**Passage to read**
★ ★ ★ ★ ★
One match report noted that he and Gerrard “looked after the England defence admirably” in England’s 9-0 win.

He was hailed as “a brilliant player in the making” and “a fair-haired picture star” type after a 13-3 defeat of Ireland took England two-thirds of the way to a Triple Crown completed with a 6-3 win over Scotland.

 

The England crop of 1936 prepare to face New Zealand

The England crop of 1936 prepare to face New Zealand.

 

There was another Triple Crown in 1937 and the England captaincy in 1938, a strangely high-scoring year amid the single figure tallies more characteristic of the age.

He was dropped after the 36-14 win in Dublin, admitting that “I hadn’t played well against Ireland”, but was reinstated for the Calcutta Cup after the player chosen to replace him was injured.

Under the leadership of hooker Bert Toft he had what he remembered as “an even worse match” against Scotland, who scored five tries in a 21-16 epic at Twickenham.

That was the end of his England career, although he did not know it at the time.

A formidable all-round sportsman, he had been playing county cricket for Warwickshire in 1934 and in 1938 was asked to become captain after former England captain Bob Wyatt was sacked from the job.

Cranmer recalled that “I never had a more embarrassing nor difficult time” than during the row which accompanied Wyatt’s removal.

So he was unavailable to take up an invitation to go with the Lions to South Africa in 1938.

The following season he played in the England trials, but was injured playing for North Midlands. Selector John Daniell urged him to get fit because “we are hoping you will be able to play full-back this season”.

A cartilage operation ended such hopes for the last peacetime season. Cranmer went on to play in two early wartime internationals and like Wooller had his final top-level fling in early 1940 in Paris as a member of the British Forces team which beat France 36-3.

As also with Wooller, cricket – where his formidable hitting and unreliable defence inverted his rugby attributes – lasted longer.
★ ★ ★ ★ ★
**Rows**
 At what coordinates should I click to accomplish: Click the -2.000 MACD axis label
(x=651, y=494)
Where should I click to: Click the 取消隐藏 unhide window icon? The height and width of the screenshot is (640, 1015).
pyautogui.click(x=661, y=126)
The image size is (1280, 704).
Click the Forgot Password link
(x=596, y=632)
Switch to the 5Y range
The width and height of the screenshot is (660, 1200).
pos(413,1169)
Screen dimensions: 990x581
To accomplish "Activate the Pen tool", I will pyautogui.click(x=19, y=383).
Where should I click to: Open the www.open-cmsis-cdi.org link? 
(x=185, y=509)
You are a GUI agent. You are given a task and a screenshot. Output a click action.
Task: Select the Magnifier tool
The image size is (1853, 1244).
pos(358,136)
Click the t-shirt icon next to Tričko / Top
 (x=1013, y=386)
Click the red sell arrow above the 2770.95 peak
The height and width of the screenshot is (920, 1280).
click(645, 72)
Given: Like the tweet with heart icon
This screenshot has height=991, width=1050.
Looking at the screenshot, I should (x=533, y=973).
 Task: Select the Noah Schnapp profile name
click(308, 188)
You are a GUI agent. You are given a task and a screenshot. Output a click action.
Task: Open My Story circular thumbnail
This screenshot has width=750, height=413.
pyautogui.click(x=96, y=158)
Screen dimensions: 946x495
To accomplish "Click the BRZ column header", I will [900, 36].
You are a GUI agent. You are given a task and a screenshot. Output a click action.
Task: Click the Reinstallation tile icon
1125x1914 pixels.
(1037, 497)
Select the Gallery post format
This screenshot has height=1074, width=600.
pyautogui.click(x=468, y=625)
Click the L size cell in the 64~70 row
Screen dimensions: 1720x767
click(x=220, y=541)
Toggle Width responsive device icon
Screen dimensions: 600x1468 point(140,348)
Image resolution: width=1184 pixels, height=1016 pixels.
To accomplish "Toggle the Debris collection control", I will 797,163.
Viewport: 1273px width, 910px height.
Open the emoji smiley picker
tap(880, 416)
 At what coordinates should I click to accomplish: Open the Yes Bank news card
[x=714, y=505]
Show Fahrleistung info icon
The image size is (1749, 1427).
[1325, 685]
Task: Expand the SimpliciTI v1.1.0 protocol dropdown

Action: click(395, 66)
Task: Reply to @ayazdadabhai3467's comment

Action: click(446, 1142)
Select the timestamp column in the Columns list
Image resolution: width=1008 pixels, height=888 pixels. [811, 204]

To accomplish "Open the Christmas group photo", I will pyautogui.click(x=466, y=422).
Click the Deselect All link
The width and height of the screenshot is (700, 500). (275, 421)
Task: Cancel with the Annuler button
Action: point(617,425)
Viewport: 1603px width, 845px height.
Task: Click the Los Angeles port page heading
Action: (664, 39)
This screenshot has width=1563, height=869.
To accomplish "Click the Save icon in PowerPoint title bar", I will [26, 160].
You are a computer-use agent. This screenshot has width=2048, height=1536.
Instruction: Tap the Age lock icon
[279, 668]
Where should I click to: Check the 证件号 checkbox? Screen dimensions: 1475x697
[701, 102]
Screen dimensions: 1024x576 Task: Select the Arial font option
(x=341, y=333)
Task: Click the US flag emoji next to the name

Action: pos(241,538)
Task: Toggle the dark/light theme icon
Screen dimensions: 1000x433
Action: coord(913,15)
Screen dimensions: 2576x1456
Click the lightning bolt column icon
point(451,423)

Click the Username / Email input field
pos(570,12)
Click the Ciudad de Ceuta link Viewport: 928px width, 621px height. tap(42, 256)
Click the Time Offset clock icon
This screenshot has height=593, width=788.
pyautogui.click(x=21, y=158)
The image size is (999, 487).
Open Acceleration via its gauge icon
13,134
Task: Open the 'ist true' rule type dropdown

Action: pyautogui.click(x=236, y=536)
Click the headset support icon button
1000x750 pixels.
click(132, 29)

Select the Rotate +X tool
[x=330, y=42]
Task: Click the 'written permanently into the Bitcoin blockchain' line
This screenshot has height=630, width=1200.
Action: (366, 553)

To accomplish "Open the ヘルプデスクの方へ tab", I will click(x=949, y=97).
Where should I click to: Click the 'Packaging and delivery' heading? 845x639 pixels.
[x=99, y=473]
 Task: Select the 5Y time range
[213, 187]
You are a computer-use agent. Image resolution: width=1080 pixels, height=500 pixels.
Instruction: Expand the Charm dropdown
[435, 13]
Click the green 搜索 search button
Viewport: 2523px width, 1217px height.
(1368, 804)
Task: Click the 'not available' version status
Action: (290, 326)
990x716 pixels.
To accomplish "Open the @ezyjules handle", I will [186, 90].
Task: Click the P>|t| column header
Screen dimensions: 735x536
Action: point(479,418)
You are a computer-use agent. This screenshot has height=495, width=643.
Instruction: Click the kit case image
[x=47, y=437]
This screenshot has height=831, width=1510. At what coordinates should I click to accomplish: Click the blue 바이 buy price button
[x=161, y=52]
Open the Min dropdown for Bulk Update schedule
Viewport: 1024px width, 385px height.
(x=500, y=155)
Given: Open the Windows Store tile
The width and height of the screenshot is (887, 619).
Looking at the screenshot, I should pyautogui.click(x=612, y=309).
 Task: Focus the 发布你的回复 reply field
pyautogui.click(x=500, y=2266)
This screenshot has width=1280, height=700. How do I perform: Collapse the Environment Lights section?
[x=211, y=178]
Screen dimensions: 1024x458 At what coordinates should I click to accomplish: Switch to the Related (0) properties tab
★ ★ ★ ★ ★
**Instruction**
Please answer from the passage on Cranmer's rugby career: under whose leadership did he play the 21-16 match against Scotland at Twickenham?

**Correct response**
Hooker Bert Toft.